Set exercise | Can you return, word for word, the lines of the data below, beginning with the line that contains "Click the 0/13" and continuing through the line that contains "Action: 24,60"?

··· Working data

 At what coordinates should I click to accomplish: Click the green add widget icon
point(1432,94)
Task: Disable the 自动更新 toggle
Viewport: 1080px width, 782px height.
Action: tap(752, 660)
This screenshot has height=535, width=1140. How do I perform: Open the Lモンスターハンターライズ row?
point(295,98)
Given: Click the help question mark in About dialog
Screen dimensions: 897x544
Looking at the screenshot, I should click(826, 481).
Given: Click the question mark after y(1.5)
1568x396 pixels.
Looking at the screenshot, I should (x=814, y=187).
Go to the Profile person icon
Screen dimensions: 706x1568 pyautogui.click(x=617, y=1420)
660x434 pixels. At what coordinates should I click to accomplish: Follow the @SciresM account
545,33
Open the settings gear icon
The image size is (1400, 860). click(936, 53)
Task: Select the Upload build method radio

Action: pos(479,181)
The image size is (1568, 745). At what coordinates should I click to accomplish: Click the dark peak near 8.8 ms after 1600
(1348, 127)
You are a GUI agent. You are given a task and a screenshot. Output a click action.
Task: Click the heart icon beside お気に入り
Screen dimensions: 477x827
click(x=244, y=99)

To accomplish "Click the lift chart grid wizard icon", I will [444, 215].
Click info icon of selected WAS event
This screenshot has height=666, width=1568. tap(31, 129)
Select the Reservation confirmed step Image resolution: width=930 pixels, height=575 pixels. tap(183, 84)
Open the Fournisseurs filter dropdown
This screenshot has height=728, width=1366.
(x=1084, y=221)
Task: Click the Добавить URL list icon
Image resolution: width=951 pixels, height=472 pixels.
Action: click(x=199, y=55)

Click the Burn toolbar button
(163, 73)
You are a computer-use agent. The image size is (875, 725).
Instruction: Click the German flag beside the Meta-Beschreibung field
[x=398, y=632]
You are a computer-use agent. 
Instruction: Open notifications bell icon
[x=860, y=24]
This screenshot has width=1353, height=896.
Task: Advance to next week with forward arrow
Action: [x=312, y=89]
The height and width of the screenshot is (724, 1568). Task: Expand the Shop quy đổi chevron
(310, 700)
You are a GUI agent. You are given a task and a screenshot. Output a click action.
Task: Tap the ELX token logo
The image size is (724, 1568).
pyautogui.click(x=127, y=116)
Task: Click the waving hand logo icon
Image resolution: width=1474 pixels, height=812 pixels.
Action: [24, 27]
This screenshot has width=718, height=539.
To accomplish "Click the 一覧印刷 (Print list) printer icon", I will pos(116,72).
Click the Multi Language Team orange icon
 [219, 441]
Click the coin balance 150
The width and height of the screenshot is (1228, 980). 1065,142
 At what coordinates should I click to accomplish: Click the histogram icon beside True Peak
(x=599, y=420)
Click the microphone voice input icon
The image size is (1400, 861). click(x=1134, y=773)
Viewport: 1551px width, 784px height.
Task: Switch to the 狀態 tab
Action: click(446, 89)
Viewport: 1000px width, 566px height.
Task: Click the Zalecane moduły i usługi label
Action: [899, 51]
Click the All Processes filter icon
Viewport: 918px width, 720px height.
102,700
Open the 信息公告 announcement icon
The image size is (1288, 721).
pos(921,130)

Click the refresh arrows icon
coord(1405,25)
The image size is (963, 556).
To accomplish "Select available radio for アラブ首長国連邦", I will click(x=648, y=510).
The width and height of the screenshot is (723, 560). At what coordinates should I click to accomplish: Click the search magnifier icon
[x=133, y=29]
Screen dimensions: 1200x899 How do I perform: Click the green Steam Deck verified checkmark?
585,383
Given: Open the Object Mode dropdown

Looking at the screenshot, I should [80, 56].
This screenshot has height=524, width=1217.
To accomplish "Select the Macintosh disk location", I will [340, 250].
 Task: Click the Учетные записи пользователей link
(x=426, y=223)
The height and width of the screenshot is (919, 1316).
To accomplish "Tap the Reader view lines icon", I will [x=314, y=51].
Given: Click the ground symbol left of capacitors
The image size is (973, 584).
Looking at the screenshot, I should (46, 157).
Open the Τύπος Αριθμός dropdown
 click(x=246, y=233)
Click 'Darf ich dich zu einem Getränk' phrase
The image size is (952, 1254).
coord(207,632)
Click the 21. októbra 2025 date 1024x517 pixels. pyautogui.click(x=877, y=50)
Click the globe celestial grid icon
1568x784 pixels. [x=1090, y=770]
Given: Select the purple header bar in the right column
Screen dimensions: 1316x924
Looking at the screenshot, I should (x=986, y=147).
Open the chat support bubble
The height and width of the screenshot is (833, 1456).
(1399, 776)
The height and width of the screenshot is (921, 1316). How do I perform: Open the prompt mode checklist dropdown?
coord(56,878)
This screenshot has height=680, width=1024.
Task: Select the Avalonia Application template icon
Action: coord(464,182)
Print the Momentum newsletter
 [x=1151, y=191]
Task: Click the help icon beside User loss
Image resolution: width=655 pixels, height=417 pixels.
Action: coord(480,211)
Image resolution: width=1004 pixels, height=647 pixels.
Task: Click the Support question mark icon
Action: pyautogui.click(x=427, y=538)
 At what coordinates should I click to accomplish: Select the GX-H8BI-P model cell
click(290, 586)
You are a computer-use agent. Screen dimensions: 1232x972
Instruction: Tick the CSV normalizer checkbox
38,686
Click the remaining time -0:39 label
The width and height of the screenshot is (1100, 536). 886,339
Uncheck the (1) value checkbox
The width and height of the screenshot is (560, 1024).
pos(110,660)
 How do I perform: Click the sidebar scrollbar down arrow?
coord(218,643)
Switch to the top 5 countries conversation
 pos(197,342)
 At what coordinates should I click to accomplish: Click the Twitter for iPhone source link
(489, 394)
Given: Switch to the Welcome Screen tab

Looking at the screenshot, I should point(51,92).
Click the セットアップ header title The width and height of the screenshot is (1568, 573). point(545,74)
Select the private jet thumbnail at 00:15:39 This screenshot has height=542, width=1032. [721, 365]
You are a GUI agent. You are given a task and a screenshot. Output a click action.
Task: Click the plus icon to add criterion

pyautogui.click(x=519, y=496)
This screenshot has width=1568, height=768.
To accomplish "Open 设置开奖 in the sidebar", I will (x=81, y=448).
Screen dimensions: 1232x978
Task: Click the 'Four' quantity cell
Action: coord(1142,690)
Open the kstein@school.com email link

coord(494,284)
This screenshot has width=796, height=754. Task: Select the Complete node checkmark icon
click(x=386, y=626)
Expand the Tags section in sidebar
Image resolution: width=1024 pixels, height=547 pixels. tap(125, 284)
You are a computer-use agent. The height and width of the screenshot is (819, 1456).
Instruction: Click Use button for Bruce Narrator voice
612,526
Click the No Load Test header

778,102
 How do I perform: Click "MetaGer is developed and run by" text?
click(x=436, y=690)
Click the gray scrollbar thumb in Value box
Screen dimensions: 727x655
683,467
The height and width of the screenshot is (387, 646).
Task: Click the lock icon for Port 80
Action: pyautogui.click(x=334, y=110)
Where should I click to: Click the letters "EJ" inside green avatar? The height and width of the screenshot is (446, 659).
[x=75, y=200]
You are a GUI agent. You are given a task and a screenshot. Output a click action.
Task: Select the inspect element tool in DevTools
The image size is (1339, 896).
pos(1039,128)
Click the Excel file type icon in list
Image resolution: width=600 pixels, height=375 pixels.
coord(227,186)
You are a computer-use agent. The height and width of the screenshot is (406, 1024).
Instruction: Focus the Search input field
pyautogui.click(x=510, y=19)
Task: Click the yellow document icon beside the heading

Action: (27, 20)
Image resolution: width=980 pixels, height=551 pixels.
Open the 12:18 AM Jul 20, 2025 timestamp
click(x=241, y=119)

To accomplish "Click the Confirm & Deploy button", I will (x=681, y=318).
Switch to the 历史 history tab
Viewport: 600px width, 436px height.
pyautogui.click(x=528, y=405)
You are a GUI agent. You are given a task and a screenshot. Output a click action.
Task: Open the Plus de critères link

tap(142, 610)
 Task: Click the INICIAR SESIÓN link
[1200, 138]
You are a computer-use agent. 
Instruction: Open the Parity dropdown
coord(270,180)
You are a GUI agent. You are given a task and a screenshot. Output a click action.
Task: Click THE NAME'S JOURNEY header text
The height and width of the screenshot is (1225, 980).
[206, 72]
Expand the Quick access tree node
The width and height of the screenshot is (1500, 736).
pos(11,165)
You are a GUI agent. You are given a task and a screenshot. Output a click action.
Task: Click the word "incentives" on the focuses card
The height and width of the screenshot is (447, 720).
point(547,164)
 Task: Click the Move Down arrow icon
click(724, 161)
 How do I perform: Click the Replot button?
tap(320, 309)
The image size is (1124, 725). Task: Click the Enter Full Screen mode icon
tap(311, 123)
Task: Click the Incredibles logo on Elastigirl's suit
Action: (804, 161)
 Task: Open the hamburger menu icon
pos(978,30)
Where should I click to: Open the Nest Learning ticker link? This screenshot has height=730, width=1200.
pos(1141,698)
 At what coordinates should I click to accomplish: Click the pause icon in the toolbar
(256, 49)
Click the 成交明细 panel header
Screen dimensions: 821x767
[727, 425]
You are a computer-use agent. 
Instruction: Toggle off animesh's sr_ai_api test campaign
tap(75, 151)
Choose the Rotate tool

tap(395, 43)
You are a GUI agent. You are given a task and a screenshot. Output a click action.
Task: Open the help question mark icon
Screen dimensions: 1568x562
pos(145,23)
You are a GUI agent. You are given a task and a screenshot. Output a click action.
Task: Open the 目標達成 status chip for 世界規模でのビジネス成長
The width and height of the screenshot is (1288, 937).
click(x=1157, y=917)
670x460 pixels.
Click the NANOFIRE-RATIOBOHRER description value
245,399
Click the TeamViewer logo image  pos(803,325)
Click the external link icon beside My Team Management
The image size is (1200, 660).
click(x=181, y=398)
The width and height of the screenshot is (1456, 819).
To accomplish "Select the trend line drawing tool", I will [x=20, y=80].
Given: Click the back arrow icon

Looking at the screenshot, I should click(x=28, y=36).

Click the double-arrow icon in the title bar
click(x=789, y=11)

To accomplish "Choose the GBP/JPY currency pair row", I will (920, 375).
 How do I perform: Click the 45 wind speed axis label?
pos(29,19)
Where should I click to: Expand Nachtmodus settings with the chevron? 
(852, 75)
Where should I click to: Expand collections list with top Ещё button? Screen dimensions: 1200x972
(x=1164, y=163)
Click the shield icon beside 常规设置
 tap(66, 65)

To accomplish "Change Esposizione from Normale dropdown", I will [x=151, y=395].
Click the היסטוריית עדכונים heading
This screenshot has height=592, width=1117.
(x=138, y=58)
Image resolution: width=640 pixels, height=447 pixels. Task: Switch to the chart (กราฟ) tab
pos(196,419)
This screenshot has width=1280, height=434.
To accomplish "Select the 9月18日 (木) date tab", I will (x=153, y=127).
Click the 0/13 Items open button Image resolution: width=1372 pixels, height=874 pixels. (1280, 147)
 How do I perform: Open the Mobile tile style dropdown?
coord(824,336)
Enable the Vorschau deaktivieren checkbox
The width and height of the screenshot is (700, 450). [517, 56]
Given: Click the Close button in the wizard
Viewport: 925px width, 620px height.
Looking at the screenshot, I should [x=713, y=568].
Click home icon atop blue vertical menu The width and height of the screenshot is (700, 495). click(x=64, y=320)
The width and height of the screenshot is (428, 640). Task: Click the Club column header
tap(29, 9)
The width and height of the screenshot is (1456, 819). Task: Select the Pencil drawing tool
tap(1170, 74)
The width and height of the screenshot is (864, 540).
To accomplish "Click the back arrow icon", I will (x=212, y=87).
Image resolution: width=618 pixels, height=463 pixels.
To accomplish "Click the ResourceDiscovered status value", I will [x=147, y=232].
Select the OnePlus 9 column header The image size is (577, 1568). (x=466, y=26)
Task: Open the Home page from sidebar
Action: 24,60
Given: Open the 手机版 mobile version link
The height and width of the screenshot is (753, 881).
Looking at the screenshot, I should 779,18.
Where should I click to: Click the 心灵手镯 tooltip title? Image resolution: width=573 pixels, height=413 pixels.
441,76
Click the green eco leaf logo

······

Exercise output |
Click the 0/13 Items open button Image resolution: width=1372 pixels, height=874 pixels. (1280, 147)
 How do I perform: Open the Mobile tile style dropdown?
coord(824,336)
Enable the Vorschau deaktivieren checkbox
The width and height of the screenshot is (700, 450). [517, 56]
Given: Click the Close button in the wizard
Viewport: 925px width, 620px height.
Looking at the screenshot, I should [x=713, y=568].
Click home icon atop blue vertical menu The width and height of the screenshot is (700, 495). click(x=64, y=320)
The width and height of the screenshot is (428, 640). Task: Click the Club column header
tap(29, 9)
The width and height of the screenshot is (1456, 819). Task: Select the Pencil drawing tool
tap(1170, 74)
The width and height of the screenshot is (864, 540).
To accomplish "Click the back arrow icon", I will (x=212, y=87).
Image resolution: width=618 pixels, height=463 pixels.
To accomplish "Click the ResourceDiscovered status value", I will [x=147, y=232].
Select the OnePlus 9 column header The image size is (577, 1568). (x=466, y=26)
Task: Open the Home page from sidebar
Action: 24,60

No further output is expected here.